▸ **Task goal**: Look through the entries below and extract exactly the lines from the one containing "Screen dimensions: 473x239" through the one containing "The image size is (483, 572).", ends included.

▸ **Material supplied**:
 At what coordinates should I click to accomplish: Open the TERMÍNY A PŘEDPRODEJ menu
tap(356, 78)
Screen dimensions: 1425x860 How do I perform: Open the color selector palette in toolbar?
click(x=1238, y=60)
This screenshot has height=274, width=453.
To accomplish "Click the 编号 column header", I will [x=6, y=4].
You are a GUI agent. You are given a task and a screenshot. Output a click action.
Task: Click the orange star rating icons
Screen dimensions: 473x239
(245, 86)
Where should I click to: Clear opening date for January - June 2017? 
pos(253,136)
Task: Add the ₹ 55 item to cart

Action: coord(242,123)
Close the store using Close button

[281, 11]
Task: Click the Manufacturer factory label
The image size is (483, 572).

...

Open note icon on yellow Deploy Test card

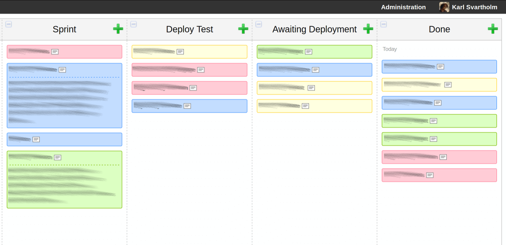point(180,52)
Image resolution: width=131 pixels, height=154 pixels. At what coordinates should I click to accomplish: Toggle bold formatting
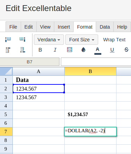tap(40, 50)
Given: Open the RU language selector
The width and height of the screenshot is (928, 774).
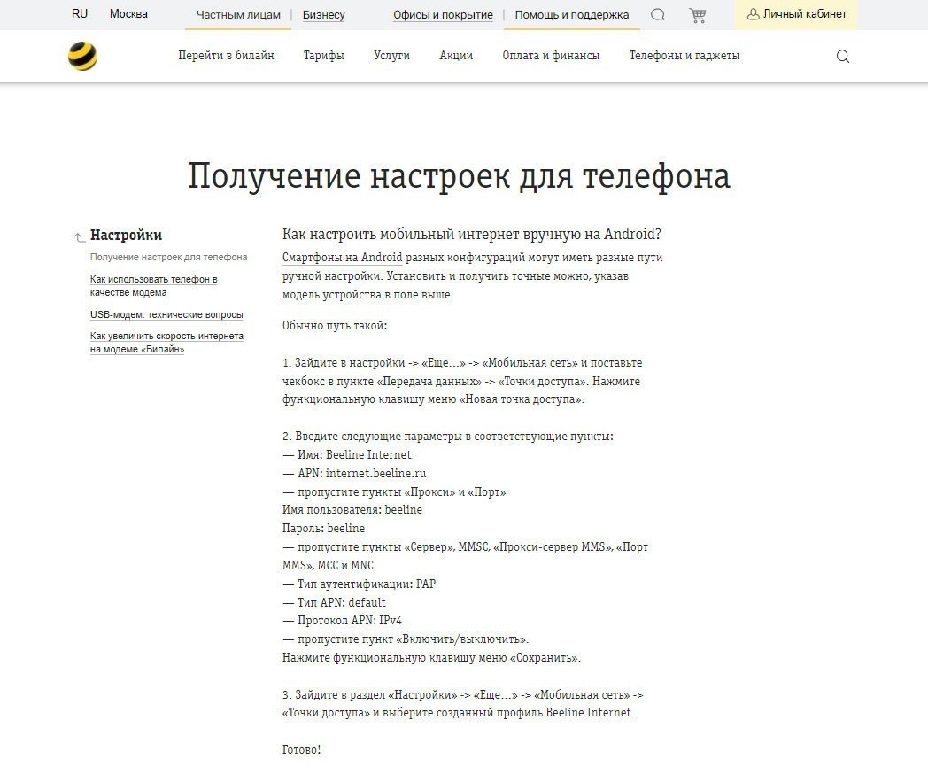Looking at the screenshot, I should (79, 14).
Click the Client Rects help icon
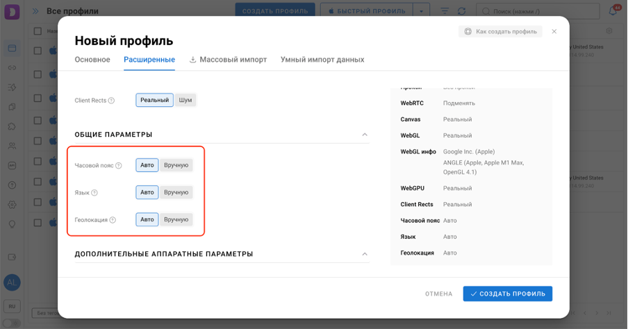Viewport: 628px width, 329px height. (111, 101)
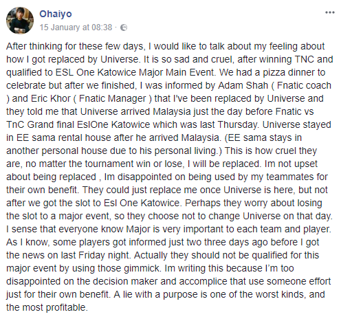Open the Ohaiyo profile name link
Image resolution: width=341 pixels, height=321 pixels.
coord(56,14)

* * *

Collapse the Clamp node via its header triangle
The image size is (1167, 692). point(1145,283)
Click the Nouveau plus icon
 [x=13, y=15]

▸ **Answer space**:
Screen dimensions: 473x239
(245, 86)
Where should I click to: Clear opening date for January - June 2017? 
pos(253,136)
Task: Add the ₹ 55 item to cart

Action: coord(242,123)
Close the store using Close button

[281, 11]
Task: Click the Manufacturer factory label
The image size is (483, 572).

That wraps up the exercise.